[Extracted text — start]
Comment by anonym29

3 hours ago

That sounds like a huge hassle for what I imagine must be peak speeds of low double digit tok/s PP and TG, even with effective prompt caching and self-ngram and all the other tricks, no?

If I really feel like I needed larger models locally (I don't, the 120/122B A10/12B models are awesome on my hardware), I think I'd rather just either pony up for a used M3 Ultra 512GB, wait for an M5 Ultra (hoping they bring back 512GB config on new setup), or do some old dual socket Xeon or Epyc 8/12-channel DDR4 setup where I can still get bandwidth speeds in the hundreds of GB/s.

What kinds of models are you running over 128GB, and what kind of speeds are you seeing, if you don't mind me asking?

1 comment

anonym29

adrian_b 3 hours ago

Until now I have not run models that do not fit in 128 GB.

I have an Epyc server with 128 GB of high-throughput DRAM, which also has 2 AMD GPUs with 16 GB of DRAM each.

Until now I have experimented only with models that can fit in this memory, e.g. various medium-size Qwen and Gemma models, or gpt-oss.
[Extracted text — finish]
[Dataset records — start]
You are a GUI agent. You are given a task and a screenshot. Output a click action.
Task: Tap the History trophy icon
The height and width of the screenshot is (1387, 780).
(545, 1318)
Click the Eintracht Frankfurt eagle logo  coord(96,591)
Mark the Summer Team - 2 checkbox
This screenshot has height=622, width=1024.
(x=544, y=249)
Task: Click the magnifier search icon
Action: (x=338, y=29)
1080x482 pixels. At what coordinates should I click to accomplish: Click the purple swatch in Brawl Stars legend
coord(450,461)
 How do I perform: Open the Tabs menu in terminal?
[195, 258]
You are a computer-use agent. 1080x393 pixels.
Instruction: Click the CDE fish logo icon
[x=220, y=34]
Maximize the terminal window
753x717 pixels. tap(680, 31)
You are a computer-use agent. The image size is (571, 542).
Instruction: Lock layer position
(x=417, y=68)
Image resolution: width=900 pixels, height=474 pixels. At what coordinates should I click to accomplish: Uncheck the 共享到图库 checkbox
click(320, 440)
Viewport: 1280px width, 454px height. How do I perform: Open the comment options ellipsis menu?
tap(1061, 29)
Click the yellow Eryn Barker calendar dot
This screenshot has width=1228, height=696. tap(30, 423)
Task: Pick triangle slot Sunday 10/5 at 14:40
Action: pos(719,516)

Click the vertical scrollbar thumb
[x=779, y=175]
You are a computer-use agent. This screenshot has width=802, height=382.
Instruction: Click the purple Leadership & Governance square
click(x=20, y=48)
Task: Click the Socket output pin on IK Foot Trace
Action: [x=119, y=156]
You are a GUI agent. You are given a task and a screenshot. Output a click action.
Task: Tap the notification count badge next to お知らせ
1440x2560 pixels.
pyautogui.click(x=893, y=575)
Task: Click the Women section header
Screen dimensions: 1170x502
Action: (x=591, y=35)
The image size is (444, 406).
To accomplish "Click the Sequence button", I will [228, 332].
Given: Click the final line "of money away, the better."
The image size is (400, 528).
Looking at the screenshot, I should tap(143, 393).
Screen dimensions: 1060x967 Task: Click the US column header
[Dataset records — finish]
§ Apply what you read
(1) Retype the passage of the thread on running large models locally between "Until now I have not" and "models, or gpt-oss.", inclusive.
(2) In the thread on running large models locally, how much DRAM does each AMD GPU in adrian_b's Epyc server have?

§ Responses to the exercise
(1)
Until now I have not run models that do not fit in 128 GB.

I have an Epyc server with 128 GB of high-throughput DRAM, which also has 2 AMD GPUs with 16 GB of DRAM each.

Until now I have experimented only with models that can fit in this memory, e.g. various medium-size Qwen and Gemma models, or gpt-oss.

(2) 16 GB each.